Re: APPLICATION_SERVER_CONFIG ?

Posted by Jon Yeargers <jo...@cedexis.com>.

You make some great cases for your architecture. To be clear - Ive been
proselytizing for kafka since I joined this company last year. I think my
largest issue is rethinking some preexisting notions about streaming to
make them work in the kstream universe.

On Fri, Mar 24, 2017 at 6:07 AM, Michael Noll <mi...@confluent.io> wrote:

> > If I understand this correctly: assuming I have a simple aggregator
> > distributed across n-docker instances each instance will _also_ need to
> > support some sort of communications process for allowing access to its
> > statestore (last param from KStream.groupby.aggregate).
>
> Yes.
>
> See
> http://docs.confluent.io/current/streams/developer-
> guide.html#your-application-and-interactive-queries
> .
>
> > - The tombstoning facilities of redis or C* would lend themselves well to
> > implementing a 'true' rolling aggregation
>
> What is a 'true' rolling aggregation, and how could Redis or C* help with
> that in a way that Kafka can't?  (Honest question.)
>
>
> > I get that RocksDB has a small footprint but given the choice of
> > implementing my own RPC / gossip-like process for data sharing and using
> a
> > well tested one (ala C* or redis) I would almost always opt for the
> latter.
> > [...]
> > Just my $0.02. I would love to hear why Im missing the 'big picture'. The
> > kstreams architecture seems rife with potential.
>
> One question is, for example:  can the remote/central DB of your choice
> (Redis, C*) handle as many qps as Kafka/Kafka Streams/RocksDB can handle?
> Over the network?  At the same low latency?  Also, what happens if the
> remote DB is unavailable?  Do you wait and retry?  Discard?  Accept the
> fact that your app's processing latency will now go through the roof?  I
> wrote about some such scenarios at
> https://www.confluent.io/blog/distributed-real-time-joins-
> and-aggregations-on-user-activity-events-using-kafka-streams/
> .

### Data extract:
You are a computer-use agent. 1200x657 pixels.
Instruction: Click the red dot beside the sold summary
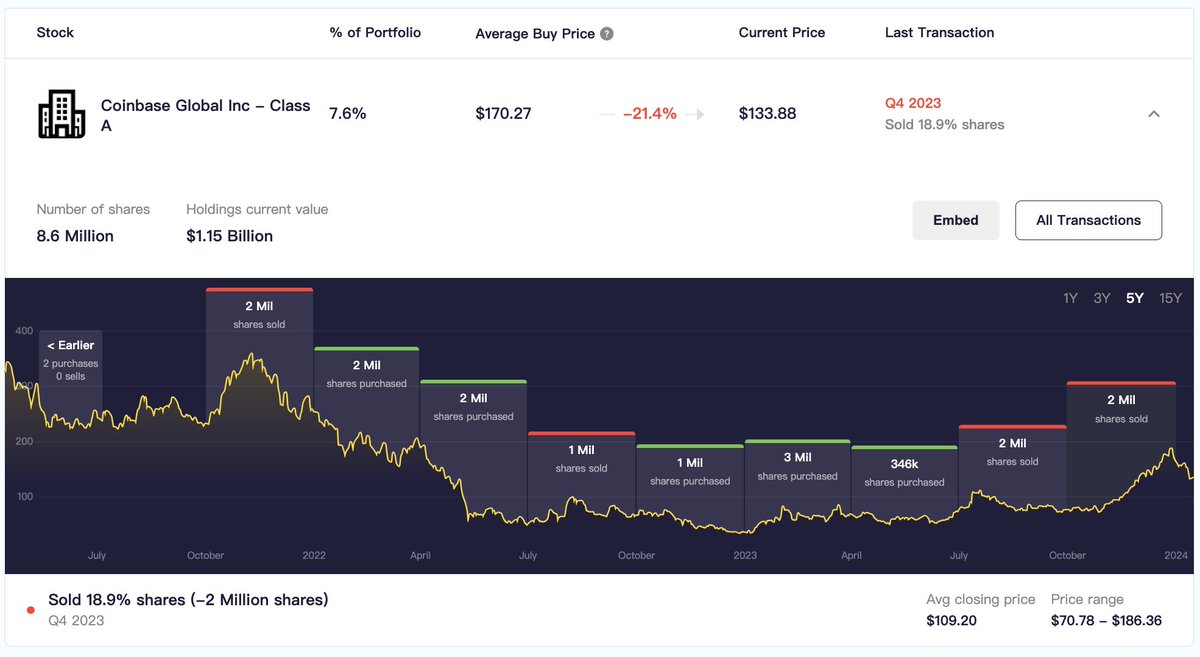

### Exercise details:
Give again, word for word, the part of the mailing-list reply on Kafka Streams starting at "On Fri, Mar" and ending at "param from KStream.groupby.aggregate).". The material that comes after the mailing-list reply is unrelated to it and stands on its own.

### Task answer:
On Fri, Mar 24, 2017 at 6:07 AM, Michael Noll <mi...@confluent.io> wrote:

> > If I understand this correctly: assuming I have a simple aggregator
> > distributed across n-docker instances each instance will _also_ need to
> > support some sort of communications process for allowing access to its
> > statestore (last param from KStream.groupby.aggregate).